= Richard Donovan (speed skater) =

American speed skater

Richard E. "Duke" Donovan (May 29, 1901 - May 13, 1985) was an American speed skater who competed in the 1924 Winter Olympics.

In 1924 he finished eighth in the 5000 metres event and ninth in the 10000 metres competition.

Duke Donovan was born in St. Paul, Minnesota on May 29, 1901. He went to Cretin Catholic School for boys, and graduated from high school in 1919. He began speed skating as a young child, and competed many National and World competitions, as well as, the 1924 Olympics. He held the World record for the 5000 and 10,000 metre races at one time.

In late 1923, he met Genevieve Valquette, of Endicott, NY., and they were married on March 17, 1924. On April 21, 1928, Duke and Genevieve had a son, whom they named, Richard James Donovan.

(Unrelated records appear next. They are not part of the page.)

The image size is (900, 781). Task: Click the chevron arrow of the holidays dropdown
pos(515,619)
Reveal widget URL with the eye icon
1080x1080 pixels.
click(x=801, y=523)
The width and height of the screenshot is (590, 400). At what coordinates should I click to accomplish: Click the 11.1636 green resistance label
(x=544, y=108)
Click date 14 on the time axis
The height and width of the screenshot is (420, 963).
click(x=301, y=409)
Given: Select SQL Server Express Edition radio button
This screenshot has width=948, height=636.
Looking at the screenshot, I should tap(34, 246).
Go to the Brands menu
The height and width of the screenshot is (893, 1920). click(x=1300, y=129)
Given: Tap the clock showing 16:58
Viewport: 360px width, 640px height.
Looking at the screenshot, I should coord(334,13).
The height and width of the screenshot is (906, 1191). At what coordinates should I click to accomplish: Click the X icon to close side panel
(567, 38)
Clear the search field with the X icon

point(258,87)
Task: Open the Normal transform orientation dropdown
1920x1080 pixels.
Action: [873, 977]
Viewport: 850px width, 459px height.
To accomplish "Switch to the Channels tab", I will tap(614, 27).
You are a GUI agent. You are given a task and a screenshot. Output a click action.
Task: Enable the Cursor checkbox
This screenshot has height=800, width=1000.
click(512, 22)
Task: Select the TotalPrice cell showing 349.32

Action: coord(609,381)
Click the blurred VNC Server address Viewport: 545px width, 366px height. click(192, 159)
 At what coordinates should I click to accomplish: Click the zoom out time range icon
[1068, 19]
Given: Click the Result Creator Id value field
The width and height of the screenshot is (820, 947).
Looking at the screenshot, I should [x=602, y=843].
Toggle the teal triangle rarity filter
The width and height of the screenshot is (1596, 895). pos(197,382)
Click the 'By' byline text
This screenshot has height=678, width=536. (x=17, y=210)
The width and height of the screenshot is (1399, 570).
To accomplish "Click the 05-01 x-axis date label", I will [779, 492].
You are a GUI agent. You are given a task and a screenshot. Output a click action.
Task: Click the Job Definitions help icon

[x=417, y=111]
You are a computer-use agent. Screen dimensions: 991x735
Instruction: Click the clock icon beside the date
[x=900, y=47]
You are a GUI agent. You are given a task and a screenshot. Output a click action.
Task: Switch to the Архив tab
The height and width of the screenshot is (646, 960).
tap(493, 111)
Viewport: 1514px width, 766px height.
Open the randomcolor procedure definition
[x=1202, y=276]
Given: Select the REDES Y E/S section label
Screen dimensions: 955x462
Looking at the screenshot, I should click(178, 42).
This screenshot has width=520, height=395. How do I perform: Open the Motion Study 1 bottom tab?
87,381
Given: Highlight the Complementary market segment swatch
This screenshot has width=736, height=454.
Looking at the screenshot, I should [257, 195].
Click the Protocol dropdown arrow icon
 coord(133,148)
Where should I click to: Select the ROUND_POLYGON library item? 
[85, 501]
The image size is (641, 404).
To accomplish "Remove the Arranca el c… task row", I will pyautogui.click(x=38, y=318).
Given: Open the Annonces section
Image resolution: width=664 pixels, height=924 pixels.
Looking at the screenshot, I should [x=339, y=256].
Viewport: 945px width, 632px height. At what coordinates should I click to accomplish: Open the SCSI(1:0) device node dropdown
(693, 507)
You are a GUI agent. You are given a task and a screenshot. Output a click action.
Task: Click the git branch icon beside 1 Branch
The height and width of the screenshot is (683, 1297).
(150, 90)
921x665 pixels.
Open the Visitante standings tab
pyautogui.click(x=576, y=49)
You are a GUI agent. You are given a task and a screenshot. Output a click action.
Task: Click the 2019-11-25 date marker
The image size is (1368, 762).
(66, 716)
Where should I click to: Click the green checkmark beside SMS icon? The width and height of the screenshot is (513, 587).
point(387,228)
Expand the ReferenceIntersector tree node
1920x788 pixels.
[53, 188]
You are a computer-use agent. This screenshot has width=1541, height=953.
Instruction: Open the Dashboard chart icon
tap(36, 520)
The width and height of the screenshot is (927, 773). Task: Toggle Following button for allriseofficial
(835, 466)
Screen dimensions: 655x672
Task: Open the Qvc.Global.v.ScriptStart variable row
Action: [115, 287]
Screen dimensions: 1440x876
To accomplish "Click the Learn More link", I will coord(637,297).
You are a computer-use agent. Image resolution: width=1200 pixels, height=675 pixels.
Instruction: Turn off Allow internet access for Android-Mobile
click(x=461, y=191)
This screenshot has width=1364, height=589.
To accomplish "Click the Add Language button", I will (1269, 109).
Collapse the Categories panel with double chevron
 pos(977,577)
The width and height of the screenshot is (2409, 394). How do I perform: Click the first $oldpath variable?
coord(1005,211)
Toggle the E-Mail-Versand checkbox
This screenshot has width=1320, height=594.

After the Olympics, Duke continued speed skating professionally in St. Paul at the Minnesota State Fair Grounds "Hippodome". He skated professionally for 7 years. He continued to speed skate with many groups in St. Paul, as well as, coach hockey for youth groups.

Duke worked as Mechanic at the Firestone Tire Company for 25 years until his retirement. His wife Genevieve worked at the Fischer Nut Company, while their son, Richard "Augie" Donovan, went to Cretin School for boys. Augie graduated from Cretin, and enlisted in the Army in 1946. After he served in Korea and Europe, Augie went into the FBI.

Duke died on May 13, 1985, of complications due to kidney failure and continued dialysis. He was 84 years old, and was survived by his wife, Genevieve, of 61 years, his son, Richard "Augie" (Shirley Drinane) Donovan, and his 6 grandchildren.